Meet Sym, our fourteen-year-old leading lady who's a painfully shy person and would "give anything to fit in" (4.34). She's introverted, though it's hard to know how much of that is inherent to her personality and how much of it has been shaped by life circumstances.
See, Sym feels out of step for a lot of reasons. For one thing, her father recently died and in a really bad way: He lost his mind and was prone to fits of drinking and violence. Ugh. For another, Sym doesn't share the same interests as her peers; she's obsessed with Antarctic exploration and they're into boys. Also, Sym is partially deaf, even with hearing aids, which makes her feel isolated sometimes.
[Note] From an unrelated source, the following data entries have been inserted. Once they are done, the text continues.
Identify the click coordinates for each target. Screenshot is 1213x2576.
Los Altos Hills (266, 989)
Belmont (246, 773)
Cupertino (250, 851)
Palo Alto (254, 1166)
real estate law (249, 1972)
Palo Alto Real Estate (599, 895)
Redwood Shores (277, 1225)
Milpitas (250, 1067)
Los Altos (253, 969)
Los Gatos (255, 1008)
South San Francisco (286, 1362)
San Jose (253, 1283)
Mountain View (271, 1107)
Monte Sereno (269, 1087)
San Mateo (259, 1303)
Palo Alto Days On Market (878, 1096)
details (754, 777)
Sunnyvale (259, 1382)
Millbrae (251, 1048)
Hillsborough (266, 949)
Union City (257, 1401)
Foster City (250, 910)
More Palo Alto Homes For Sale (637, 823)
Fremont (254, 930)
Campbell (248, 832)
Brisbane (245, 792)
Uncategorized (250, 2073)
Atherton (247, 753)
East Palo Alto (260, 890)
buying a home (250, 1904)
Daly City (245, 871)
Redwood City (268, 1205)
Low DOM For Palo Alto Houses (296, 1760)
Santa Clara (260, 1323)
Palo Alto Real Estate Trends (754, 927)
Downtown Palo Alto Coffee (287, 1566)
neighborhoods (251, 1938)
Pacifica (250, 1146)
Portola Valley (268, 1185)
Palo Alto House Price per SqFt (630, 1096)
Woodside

To escape all the difficult things in her life, Sym often retreats into her rich imagination. "I like to do my dreaming when I'm awake" (4.52), Sym says. She also notes, "I always preferred looking inward to looking out" (20.8). Inside herself, Sym finds distraction and happiness:
The mind's a three-ring circus! Music. Lights, Happiness. Wonder. All my life I've gone there when Life got too drab or unkind or lonely or miserable, and it's hardly ever let me down. (22.2)
She even has an imaginary friend, Titus, a historic Antarctic explorer whom she has a bit of a thing for. She's not crazy enough to believe he's real or anything, though, and she keeps Titus a secret from everyone she knows because she doesn't want to be mocked.
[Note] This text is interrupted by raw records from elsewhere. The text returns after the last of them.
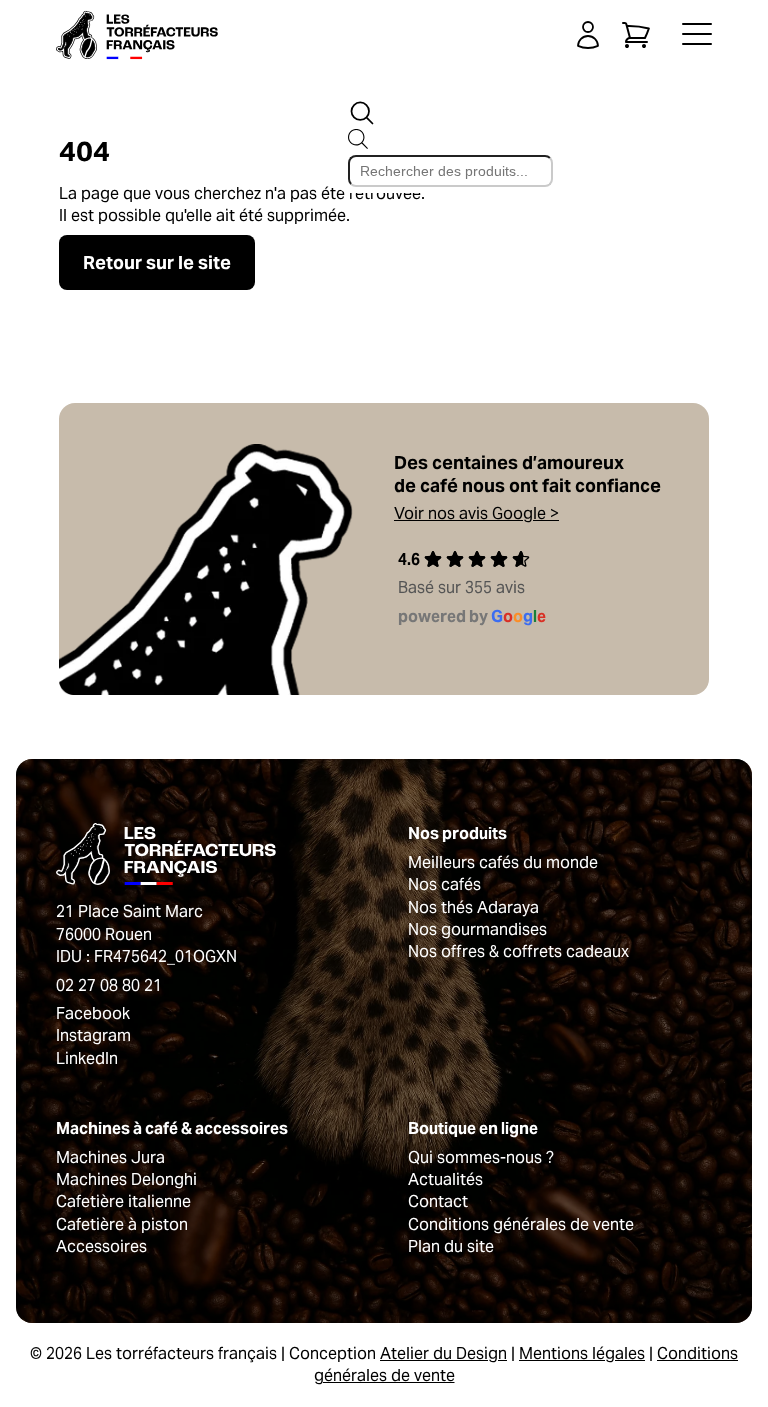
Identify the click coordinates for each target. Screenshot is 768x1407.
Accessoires (101, 1246)
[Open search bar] (362, 113)
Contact (438, 1201)
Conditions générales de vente (521, 1224)
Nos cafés (444, 884)
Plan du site (451, 1246)
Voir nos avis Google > (476, 513)
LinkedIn (87, 1058)
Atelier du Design (443, 1353)
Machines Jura (110, 1157)
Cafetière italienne (123, 1201)
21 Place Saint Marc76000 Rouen (129, 922)
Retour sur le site (157, 262)
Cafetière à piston (122, 1224)
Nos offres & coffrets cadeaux (518, 951)
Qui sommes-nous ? (481, 1157)
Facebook (93, 1013)
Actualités (445, 1179)
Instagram (93, 1035)
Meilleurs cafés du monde (503, 862)
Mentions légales (582, 1353)
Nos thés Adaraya (473, 907)
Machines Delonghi (126, 1179)
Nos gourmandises (477, 929)
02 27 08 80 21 (109, 985)
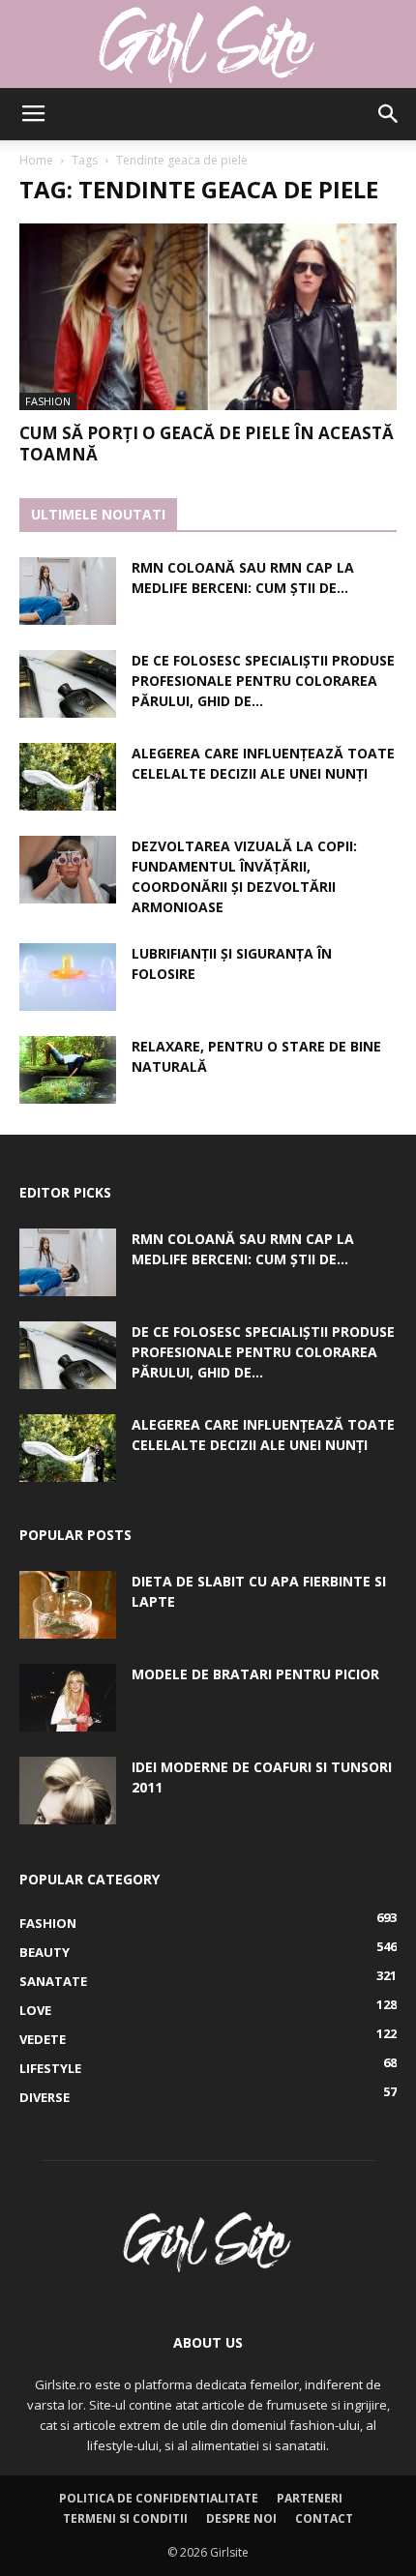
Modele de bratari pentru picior (255, 1674)
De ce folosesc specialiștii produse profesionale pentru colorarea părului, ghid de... (263, 680)
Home (36, 160)
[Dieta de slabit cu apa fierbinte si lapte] (67, 1605)
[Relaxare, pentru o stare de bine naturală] (67, 1070)
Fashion (48, 401)
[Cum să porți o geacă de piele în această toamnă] (208, 316)
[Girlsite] (208, 44)
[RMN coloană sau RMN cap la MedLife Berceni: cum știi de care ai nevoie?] (67, 591)
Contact (324, 2518)
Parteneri (309, 2498)
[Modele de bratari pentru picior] (67, 1698)
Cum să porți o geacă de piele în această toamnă (206, 443)
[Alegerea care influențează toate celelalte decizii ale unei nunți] (67, 777)
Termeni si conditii (125, 2518)
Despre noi (241, 2518)
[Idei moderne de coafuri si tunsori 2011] (67, 1790)
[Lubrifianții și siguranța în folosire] (67, 977)
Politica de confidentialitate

Sym spends so much time talking in her head (to Titus) that she sometimes forgets to say things out loud. When she does manage to say something, she's usually not happy with the results. "When I open my mouth, nothing intelligent comes out," she tells us. "Inside my head I'm as articulate as anything, look. But try to get a thought out and it's like pushing raw potatoes through a sieve" (7.1). She often speaks in fragments, and she lives in a near-constant state of panic with regard to any sort of social situation. Small talk isn't her thing; Sym prefers silence.
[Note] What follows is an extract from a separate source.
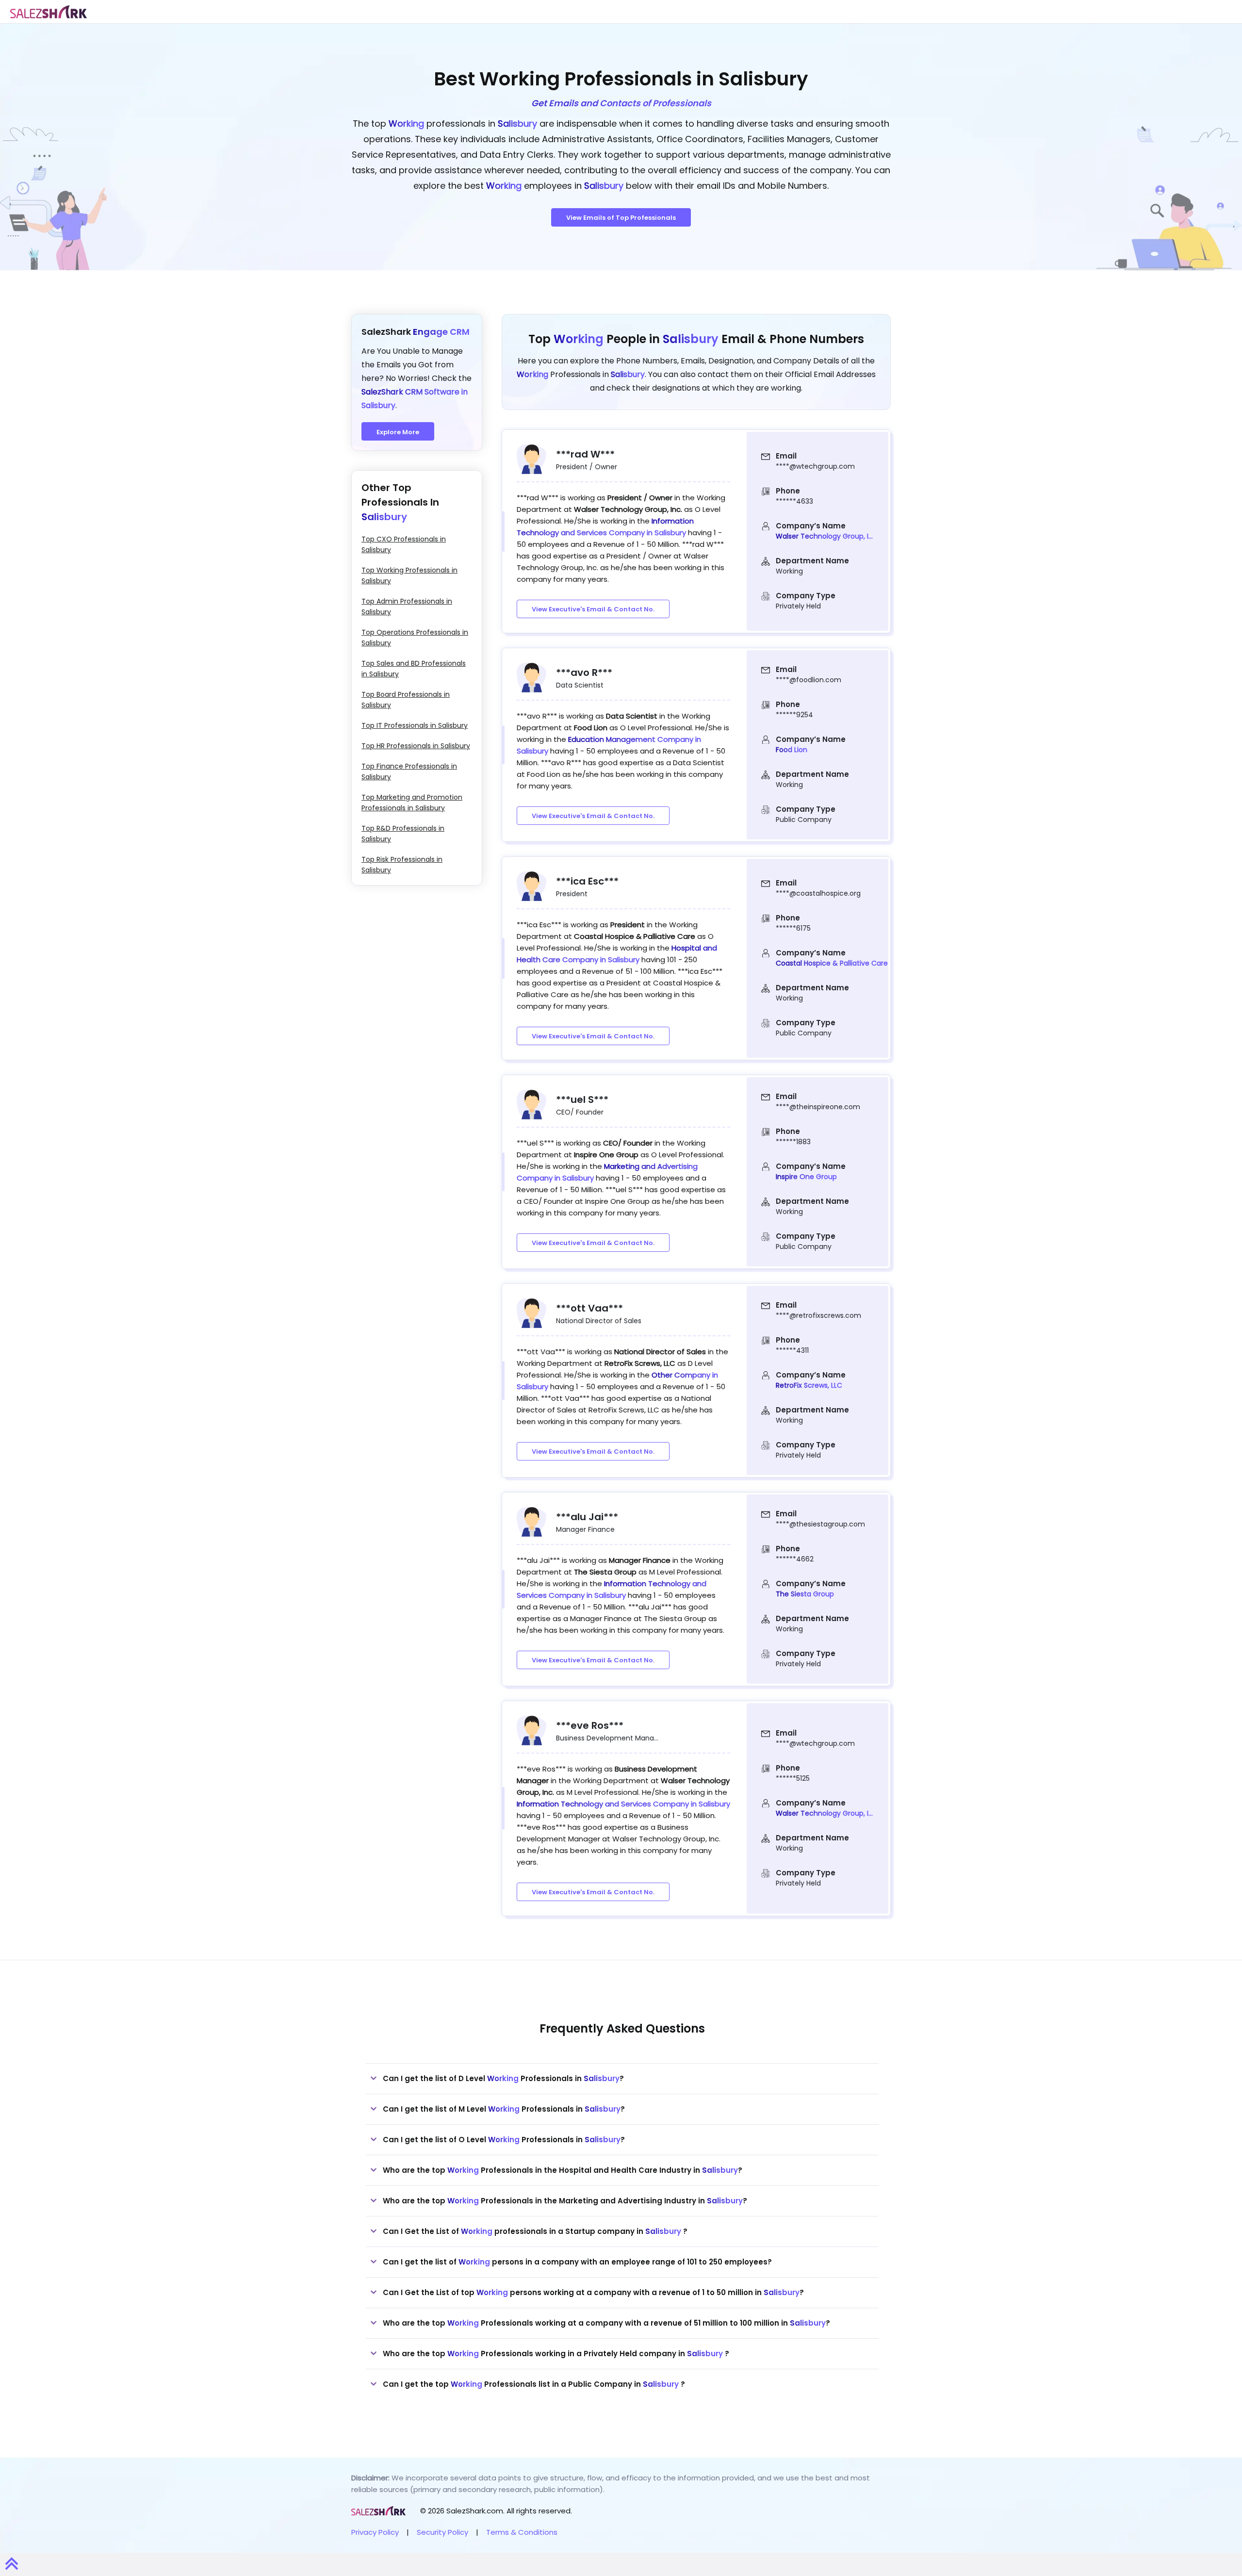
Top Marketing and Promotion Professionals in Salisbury (411, 802)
Despite great hardship and considerable self-doubt, Sym experiences a lot of personal growth stemming from a series of realizations during her travels with Uncle Victor. The first is her own complicity in the bad things that happen to her. Sym often ignores her instincts, which leads her into bad situations: "I stowed all my misgivings out of sight, like dirty magazines on top of a wardrobe," she says. "Every crime like this needs someone like me to look away and say nothing" (14.90). Yikes.
Another important realization that Sym has is that her father loved her. Victor's told her that her dad didn't care for her, and she's believed him because it felt true—after all, her dad was a pretty big jerk. Once Sym understands that Victor killed her father, though, she allows herself to feel her dad's love. Not only does this help her cope with his death, it also enables her to understand that she herself is loveable.
Though Sym spends the bulk of the story worrying that she's some sort of freak because she's not interested in boys, the novel ends on a hopeful note when she flirts with newfound confidence. Sym, it seems, is starting to emerge from her shell. Now that she knows other people can love her, she no longer needs to romance Titus in her head; she's ready to start connecting with the real world around her a bit more.